Flamur Bajrami

Personal information
- Date of birth: 10 February 1997 (age 28)
- Place of birth: Podujevo, FR Yugoslavia
- Height: 1.78 m (5 ft 10 in)
- Position(s): Midfielder

Team information
- Current team: Prishtina e Re
- Number: 22

Youth career
- 2010–2015: 2 Korriku

Senior career*
- Years: Team / Apps / (Gls)
- 2015–2016: Vëllaznimi
- 2016–2018: Tirana / 3 / (0)
- 2018–2019: Vëllaznimi / 4 / (0)
- 2019: Llapi / 4 / (0)
- 2019–2023: 2 Korriku
- 2023–: Prishtina e Re

= Flamur Bajrami =

Kosovar footballer (born 1997)

Flamur Bajrami (born 10 February 1997) is a Kosovo Albanian professional footballer who plays as a midfielder for Kosovan club Prishtina e Re.

==Club career==
===Early career===
In April 2014, Bajrami played in a Pristina Under-17 Regional League Tournament and was the best scorer in Group B with two goals. In June 2015, he was at trial with the reputable Hajduk Split B, but didn't make the cut.

===Vëllaznimi===
On 28 December 2015, Bajrami joined First Football League of Kosovo side Vëllaznimi, on a season-long contract.

===Tirana===
On 26 August 2016, Bajrami joined Albanian Superliga side Tirana.
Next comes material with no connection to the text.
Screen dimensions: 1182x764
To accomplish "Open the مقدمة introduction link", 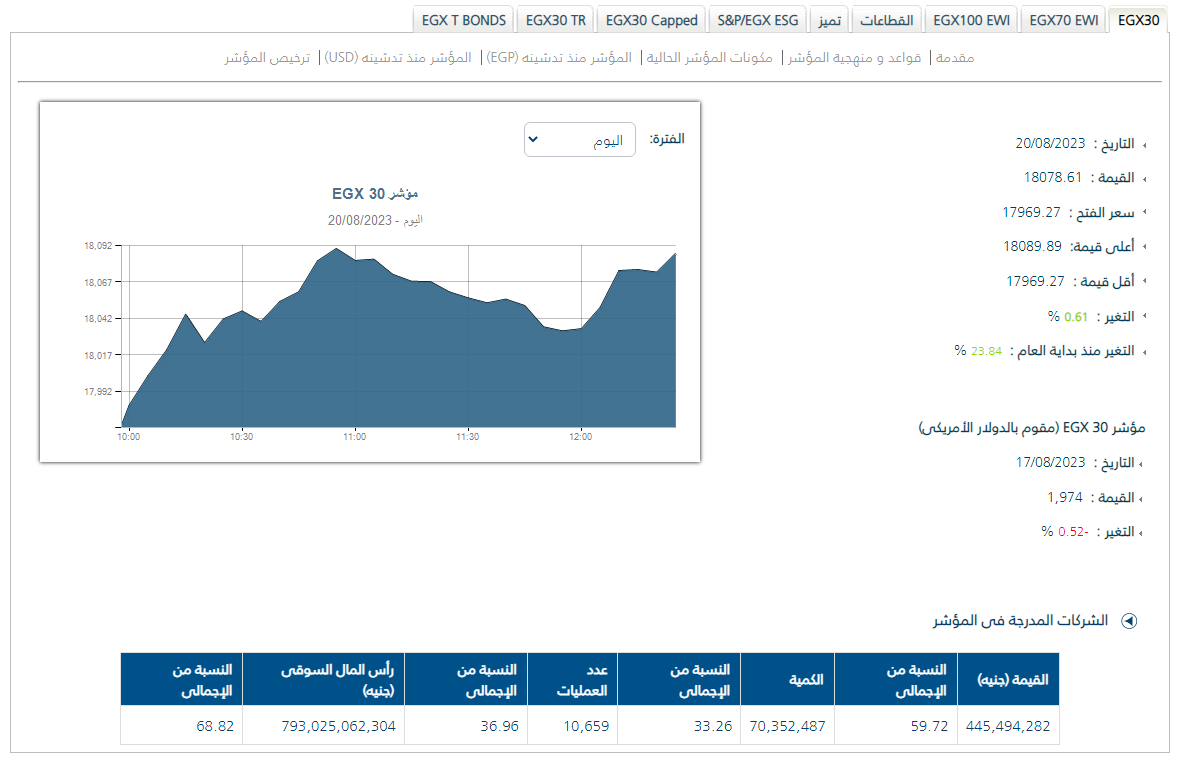I will 954,58.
On 23 October 2016, he made his debut in a 2–1 away defeat against Luftëtari Gjirokastër after coming on as a substitute at 65th minute in place of Gjergji Muzaka.

===Return to Vëllaznimi===
On 18 January 2018, Bajrami joined Football Superleague of Kosovo side Vëllaznimi.

===Llapi===
On 5 January 2019, Bajrami joined Football Superleague of Kosovo side Llapi, on a two-and-a-half-year contract.